*OBJECTIF:*
Recopiez fidèlement le passage de l'extrait sur Alger, ci-dessous, compris entre "Il faut aborder" et "à son désœuvrement.", ces deux bornes incluses.

-------- EXTRAIT DU TEXTE

Alger, el djezaïr…
Alger, el djezaïr…
J’ai vu le jour face à la mer sur les hauteurs d’un ancien nid de corsaires qui porte le nom d’île en arabe : el djezaïr. Exilé de mon enfance ensoleillée, je vis aujourd’hui en des terres pluvieuses au bord de l’Océan ; un peuple habite ma solitude d’images, de rires, de cris, de silences, si bien qu’il m’arrive de partager les blessures de son histoire (qui est aussi une partie de la mienne) et ses rêves de lointains.
Il faut aborder Alger en bateau. L’intensité de la lumière sur le bleu de la mer accentue la profondeur du ciel, l’éclat blanc de la ville. Le rivage s’étire jusqu’à se fondre au loin dans des voiles légers de chaleur.
La ville dévale les collines en terrasses croisées, empilant des cubes et des rectangles blancs. Rien de tremblé, d’incertain – droites et courbes ont des contours exacts. À peine débarqué, le voyageur se voit plongé dans une fourmilière brouillonne. L’activité y est bruyante, même si une grande part de la population s’occupe tant bien que mal à son désœuvrement.
Chanter l’amour, et faire l’humour…
Tant de visages disant une mémoire enfouie. Du désespoir souvent, et de la peur quelquefois, dans les regards. Accroupis, de vieux hommes semblent méditer sous leurs burnous tandis que de jeunes garçons en tee-shirt « tiennent les murs ». Les fenêtres laissent échapper des vagues de raï, de musique chabi, de mélopées kabyles : arabesques vocales endiablées des chebs et des chebates parlant d’amours malheureuses contraintes à la feinte ou la fuite – difficile liberté. Il n’y a pas besoin de traduction. Si le chômage et la misère font que les Algérois disposent de tout leur temps sous le ciel bleu près de la mer, ils ont peu d’espace pour respirer, faire l’amour et des enfants. Mais belle est leur volonté secrète de joie. Et l’humour apparaît alors comme une forme lucide de la tendresse pour conjurer le manque – associé à l’éternelle débrouille, il est autant un sport oratoire qu’un art de la défense.

----------------
-------- LISTE FOURNIE

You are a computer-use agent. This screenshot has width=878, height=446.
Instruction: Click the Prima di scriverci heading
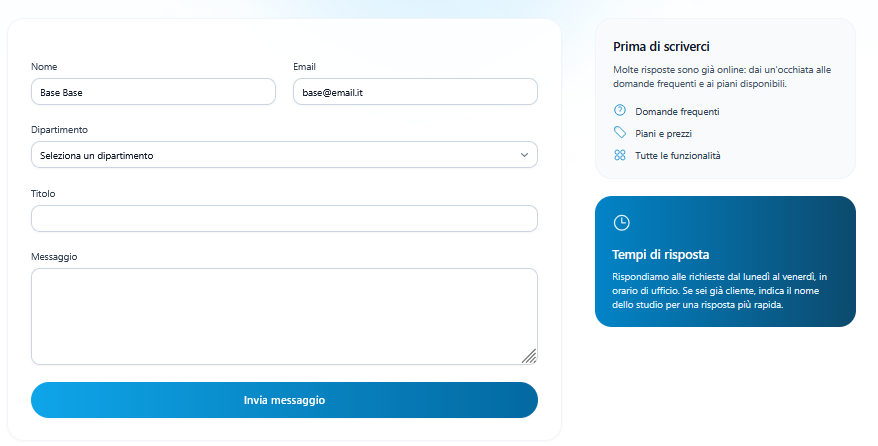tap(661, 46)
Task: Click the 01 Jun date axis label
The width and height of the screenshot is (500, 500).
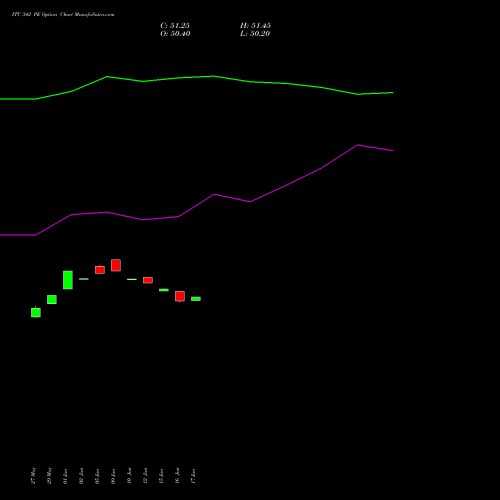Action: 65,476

----------------
-------- LISTE FOURNIE

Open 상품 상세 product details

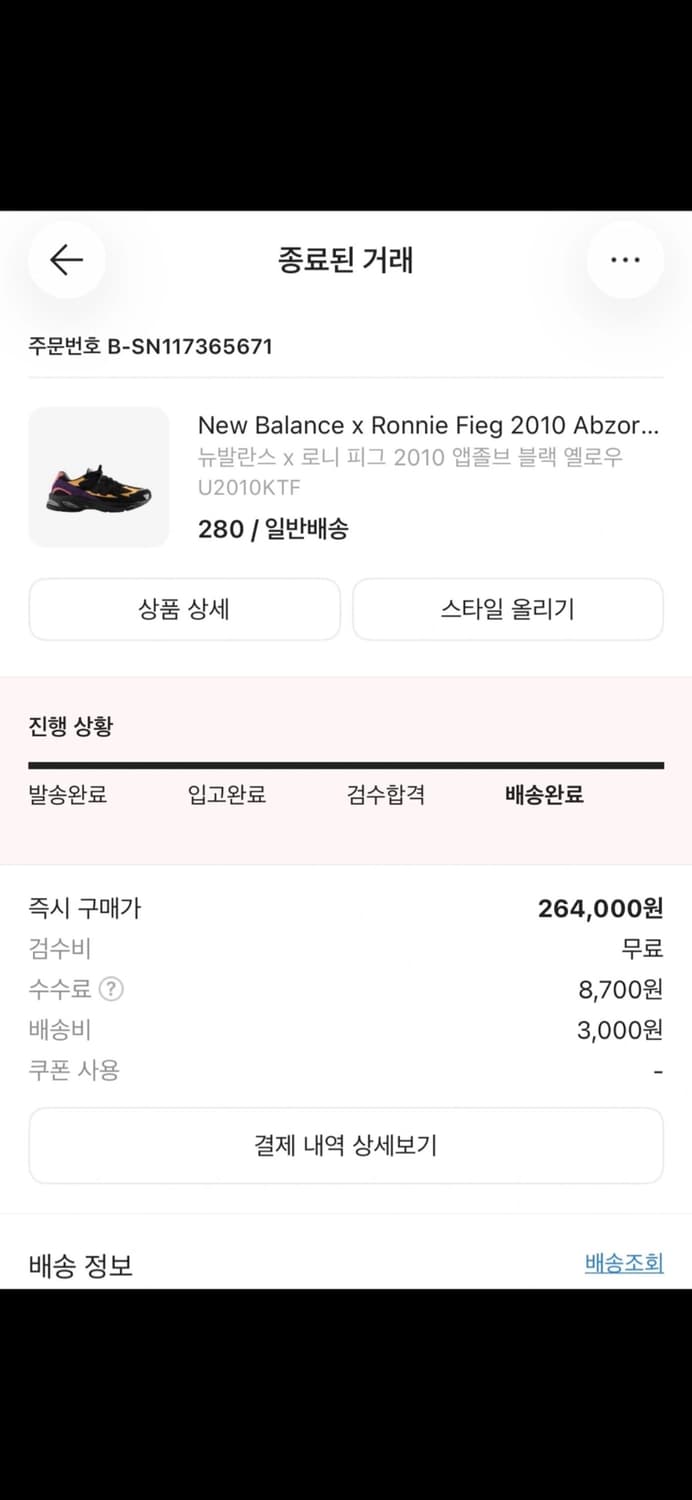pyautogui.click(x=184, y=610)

----------------

*RÉSULTAT:*
Il faut aborder Alger en bateau. L’intensité de la lumière sur le bleu de la mer accentue la profondeur du ciel, l’éclat blanc de la ville. Le rivage s’étire jusqu’à se fondre au loin dans des voiles légers de chaleur.
La ville dévale les collines en terrasses croisées, empilant des cubes et des rectangles blancs. Rien de tremblé, d’incertain – droites et courbes ont des contours exacts. À peine débarqué, le voyageur se voit plongé dans une fourmilière brouillonne. L’activité y est bruyante, même si une grande part de la population s’occupe tant bien que mal à son désœuvrement.